Her instructions for the gravy were this: use equal parts flour and olive oil to make a roux (1/4 cup each) and mix it into the hot but not boiling liquid and cook to thicken. OK, I did this and here's where things went horribly wrong! Instead of my gravy being a nice brown color like hers it was a light tan and instead of it tasting fantastic like hers it was the worst tasting sludge I've ever had. I tossed it, made up 2 packages of Mcormick's brown gravy and served it that way.

My wife is never going to call her sis in-law to get this figured out so I was hoping to get some guidance here. What do you folks suggest? How can I make a nice gravy with the liquid from my roast?

Thanks in advance for any advice.
Jay


----------



## jennyema (Feb 23, 2011)

Did you brown your meat really well before cooking it?  You really need to do that to get a dark meaty taste.  You also might have used too much water.

When you make any roux-based sauce, combine the fat and flour into a smooth paste, cook for a minute or two and then add the liquid into the paste in a thin stream while whisking constantly.


----------



## FincaPerlitas (Feb 23, 2011)

As Jennyema suggests, browning the meat before cooking will certainly help with both flavor and color.  However, the most important advice is to use less liquid.  You want the flavor to be more concentrated in both the meat and the gravy.  Too much liquid will leach off much of the flavor.

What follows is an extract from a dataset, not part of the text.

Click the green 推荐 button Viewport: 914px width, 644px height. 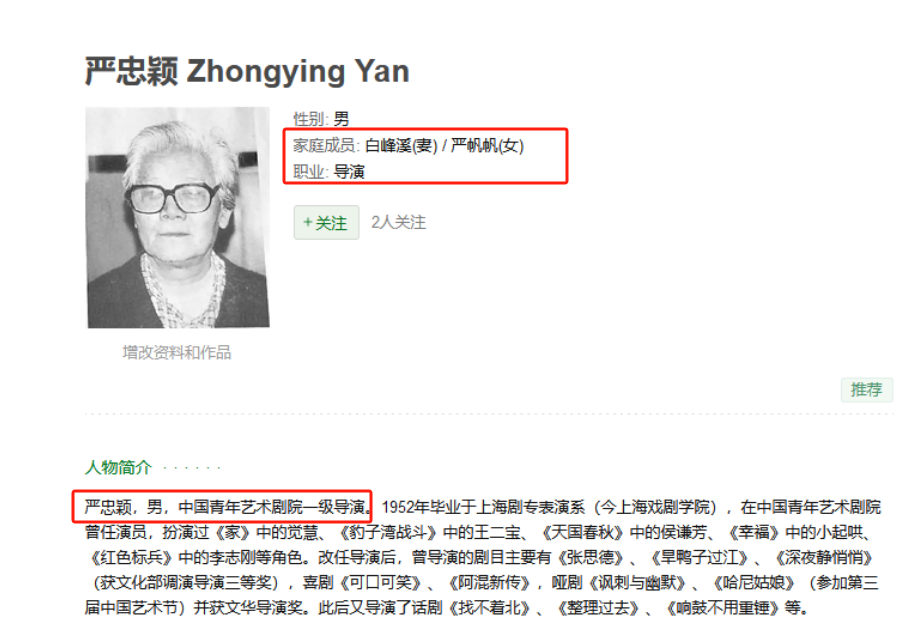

You can use a roux for thickening, but it really isn't necessary to do so because there's usually already enough fat in the cooking liquid.  The easiest and best way to thicken gravy is to make a slurry of flour and water, mixing until it is smooth and free of lumps and adding water until it is of a good pouring consistency.  If you have trouble getting rid of all the lumps, you can strain it.  Bring the gravy liquid to a low boil and stream the slurry into it a little at a time until it's almost the thickness you want, but stop adding the slurry before it gets too thick.  Continue cooking for a couple of minutes to finish thickening it.  If it's not yet thick enough, add more of the slurry and repeat.  For a darker color, you can add a little of a browning agent such as Bovril (which may be hard to find in the US) or Kitchen Bouquet.


----------



## GrillingFool (Feb 23, 2011)

Sounds like you didn't do the roux right. Cook it over low-medium heat until it is a nice rich brown color. This will help to darken the gravy, and makes sure teh flour taste is cooked out of the roux.
Then mix it in slowly, as advised. I was always told that to thicken, it must boil.


----------



## FincaPerlitas (Feb 23, 2011)

A little more on the subject of making roux.  It is an art that any aspiring cook should master but, again, is entirely unnecessary for thickening most gravies.  Why bother with such a time-consuming extra step?  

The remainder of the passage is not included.